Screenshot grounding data
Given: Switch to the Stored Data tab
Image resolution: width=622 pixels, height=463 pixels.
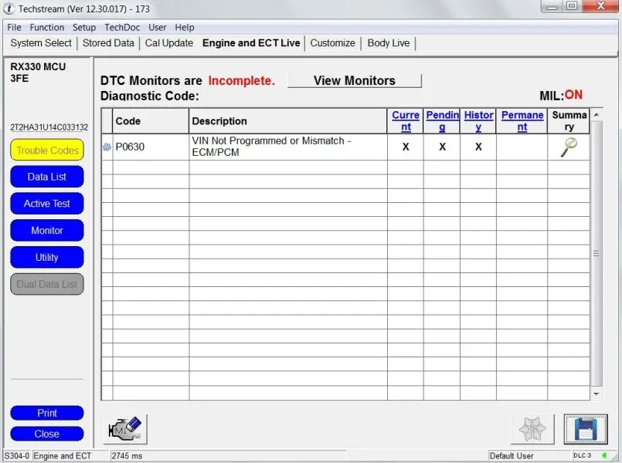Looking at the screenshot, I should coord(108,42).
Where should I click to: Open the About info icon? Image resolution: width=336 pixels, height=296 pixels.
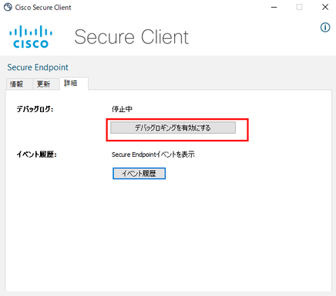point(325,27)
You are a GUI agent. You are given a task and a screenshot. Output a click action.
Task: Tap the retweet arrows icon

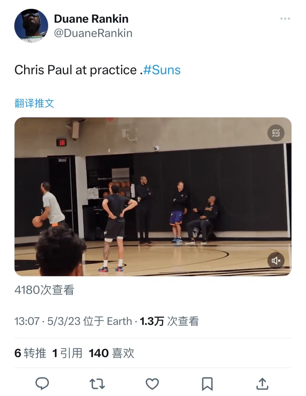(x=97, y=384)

• [What the exercise asks]
Your task is to retype, exactly and only, the lines from the line holding "Image resolution: width=622" through the final line of the data above, with both ends kept. Drop the pictures.

• [Answer to this problem]
Image resolution: width=622 pixels, height=463 pixels.
Looking at the screenshot, I should coord(108,42).
Where should I click to: Open the About info icon? Image resolution: width=336 pixels, height=296 pixels.
point(325,27)
You are a GUI agent. You are given a task and a screenshot. Output a click action.
Task: Tap the retweet arrows icon

(x=97, y=384)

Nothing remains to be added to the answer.